◆ **THE TASK**: Output each record below exactly, leaving any picture out of the copy.

◆ **EXERCISE INPUT**:

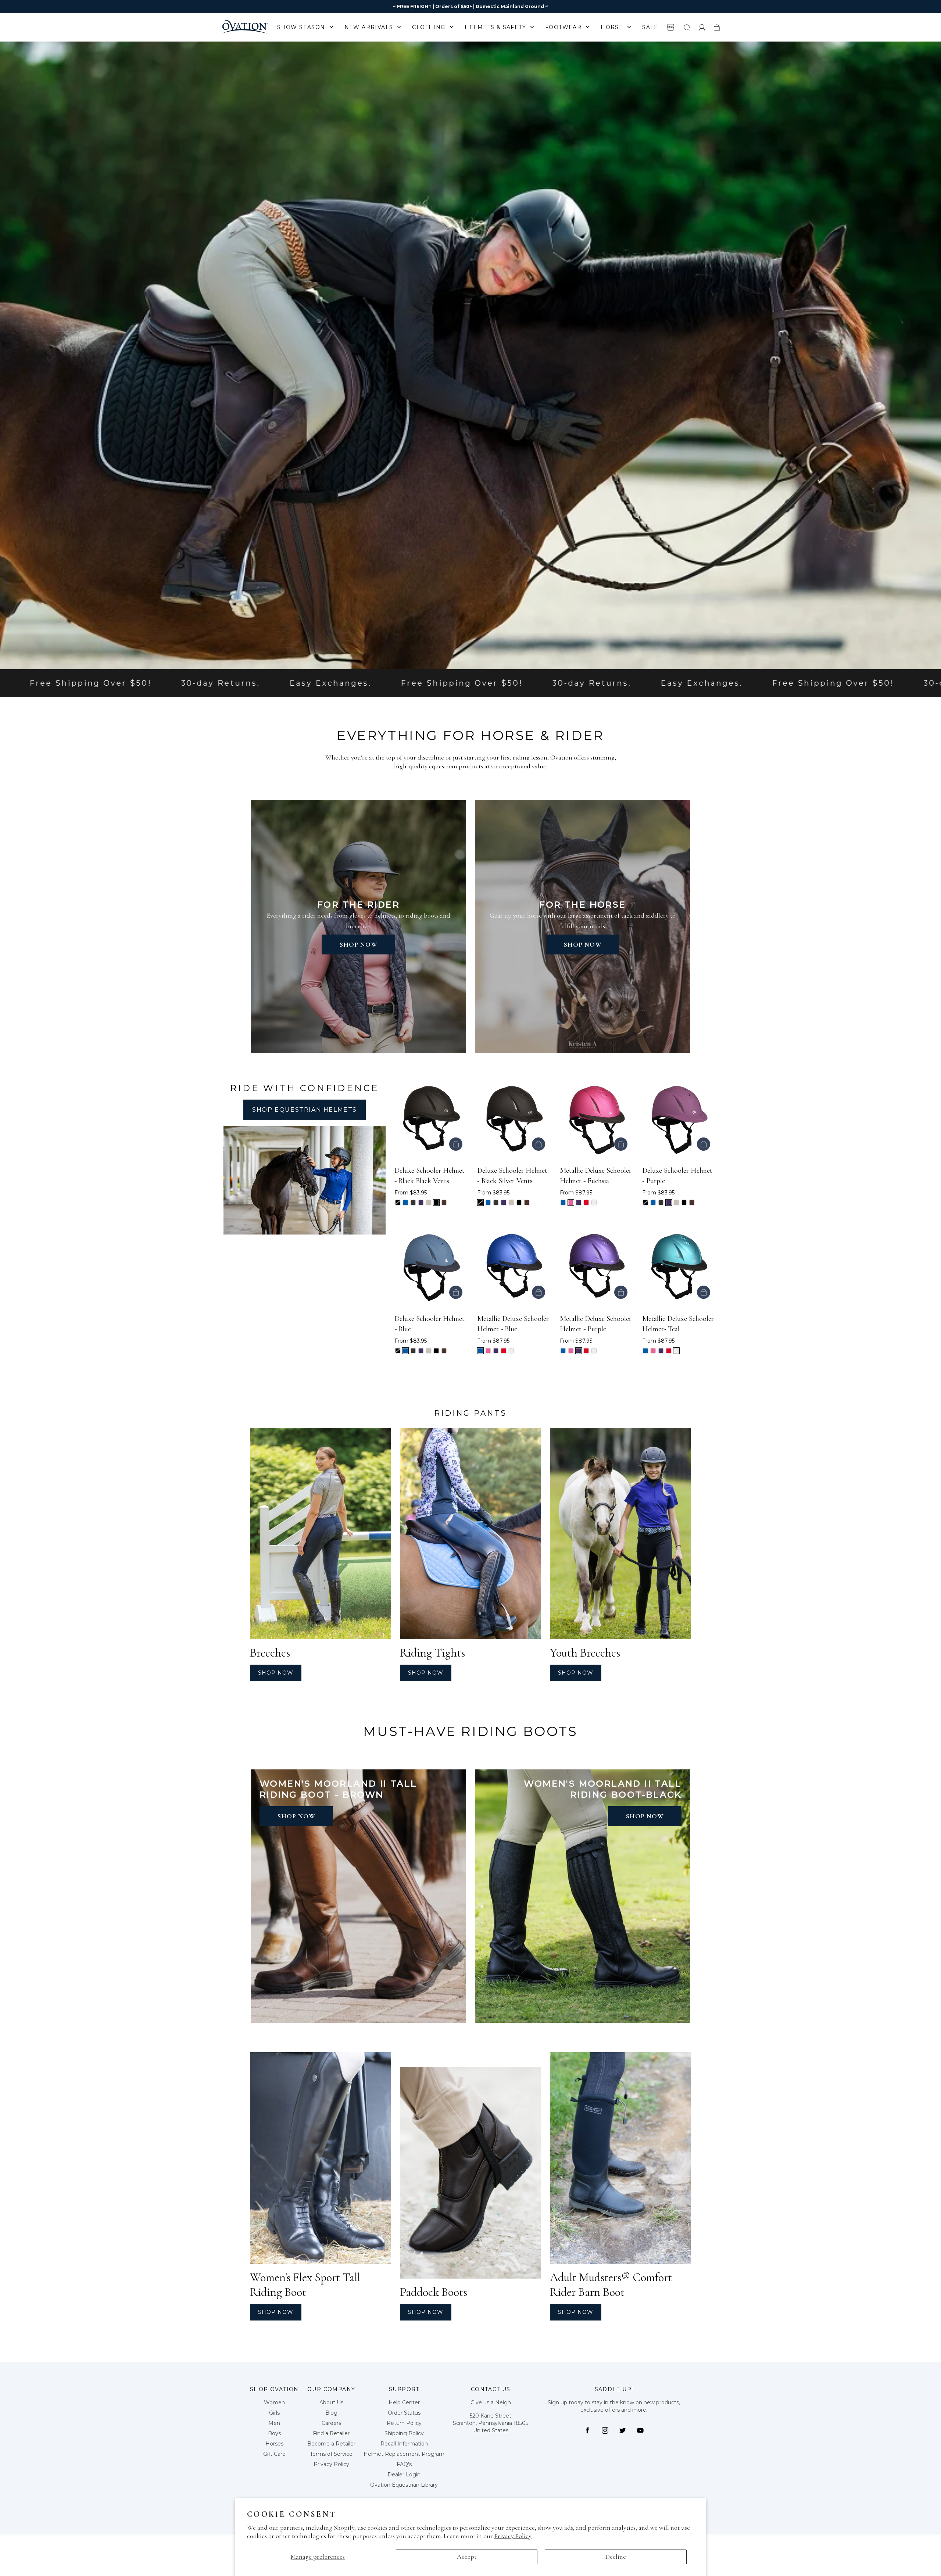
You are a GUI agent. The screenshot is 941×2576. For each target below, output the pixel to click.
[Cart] (716, 27)
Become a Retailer (331, 2443)
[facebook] (587, 2430)
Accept (466, 2556)
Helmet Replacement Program (404, 2454)
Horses (274, 2443)
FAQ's (404, 2464)
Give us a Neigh (490, 2402)
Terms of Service (331, 2454)
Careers (331, 2423)
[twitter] (623, 2430)
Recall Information (404, 2443)
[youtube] (640, 2430)
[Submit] (687, 27)
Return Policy (404, 2423)
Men (274, 2423)
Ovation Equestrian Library (404, 2485)
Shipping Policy (404, 2433)
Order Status (404, 2412)
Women (274, 2402)
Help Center (404, 2402)
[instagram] (605, 2430)
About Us (331, 2402)
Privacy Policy (513, 2536)
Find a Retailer (331, 2433)
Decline (615, 2556)
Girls (274, 2412)
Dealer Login (404, 2474)
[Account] (702, 27)
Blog (331, 2412)
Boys (274, 2433)
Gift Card (274, 2454)
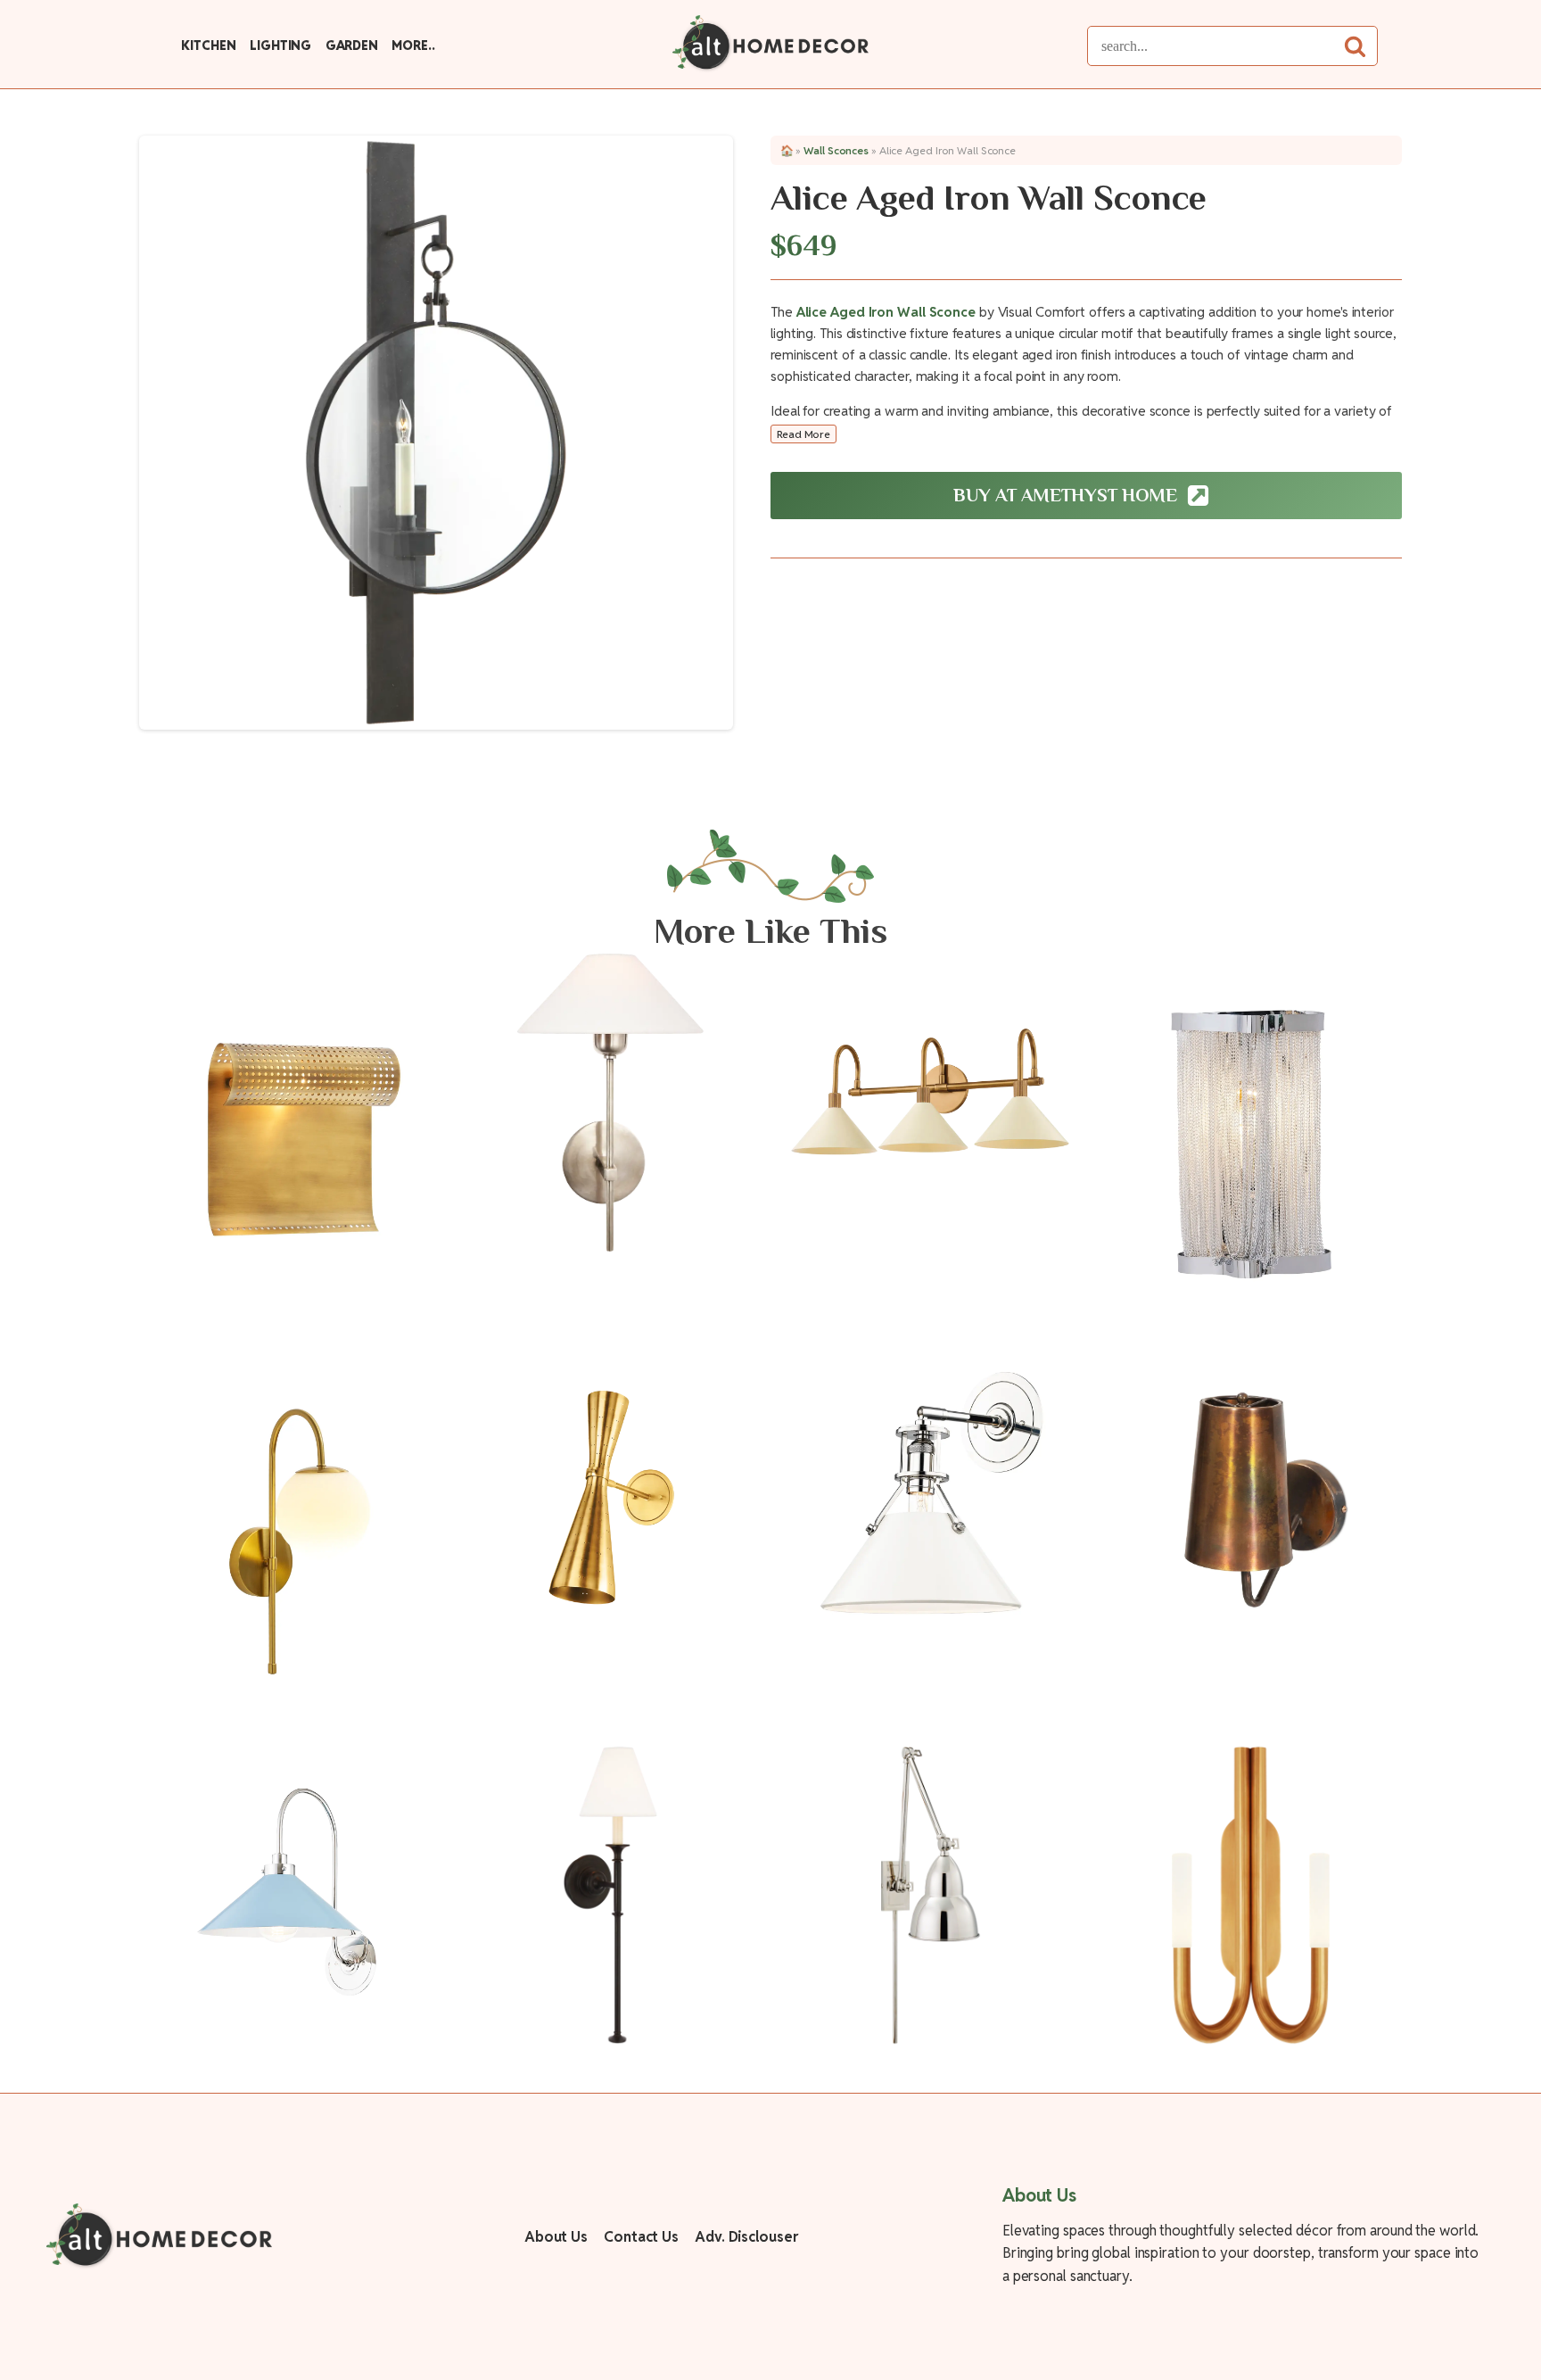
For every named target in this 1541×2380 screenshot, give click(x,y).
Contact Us (641, 2236)
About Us (556, 2236)
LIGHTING (280, 45)
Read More (803, 434)
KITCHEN (208, 45)
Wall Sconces (836, 150)
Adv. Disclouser (746, 2236)
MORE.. (412, 45)
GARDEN (352, 45)
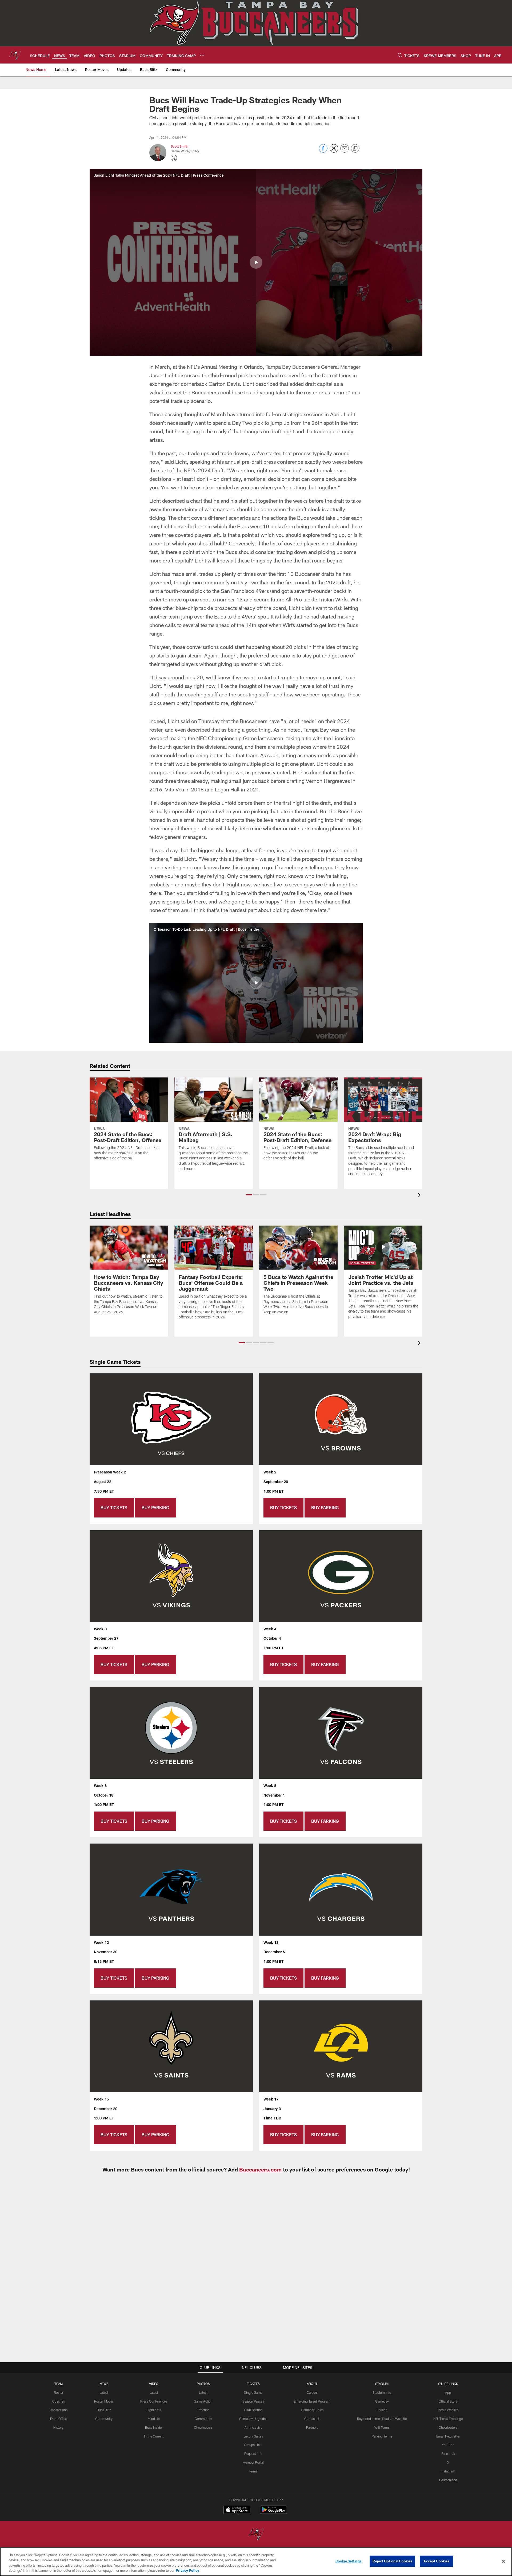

◆ **EXPECTED OUTPUT**:
You are a GUI agent. The screenshot is 941×2576. For each target below, output the pixel to click.
[Cart] (716, 27)
Become a Retailer (331, 2443)
[facebook] (587, 2430)
Accept (466, 2556)
Helmet Replacement Program (404, 2454)
Horses (274, 2443)
FAQ's (404, 2464)
Give us a Neigh (490, 2402)
Terms of Service (331, 2454)
Careers (331, 2423)
[twitter] (623, 2430)
Recall Information (404, 2443)
[youtube] (640, 2430)
[Submit] (687, 27)
Return Policy (404, 2423)
Men (274, 2423)
Ovation Equestrian Library (404, 2485)
Shipping Policy (404, 2433)
Order Status (404, 2412)
Women (274, 2402)
Help Center (404, 2402)
[instagram] (605, 2430)
About Us (331, 2402)
Privacy Policy (513, 2536)
Find a Retailer (331, 2433)
Decline (615, 2556)
Girls (274, 2412)
Dealer Login (404, 2474)
[Account] (702, 27)
Blog (331, 2412)
Boys (274, 2433)
Gift Card (274, 2454)
For every named target in this 1541×2380 screenshot, give click(x,y).
Contact Us (641, 2236)
About Us (556, 2236)
LIGHTING (280, 45)
Read More (803, 434)
KITCHEN (208, 45)
Wall Sconces (836, 150)
Adv. Disclouser (746, 2236)
MORE.. (412, 45)
GARDEN (352, 45)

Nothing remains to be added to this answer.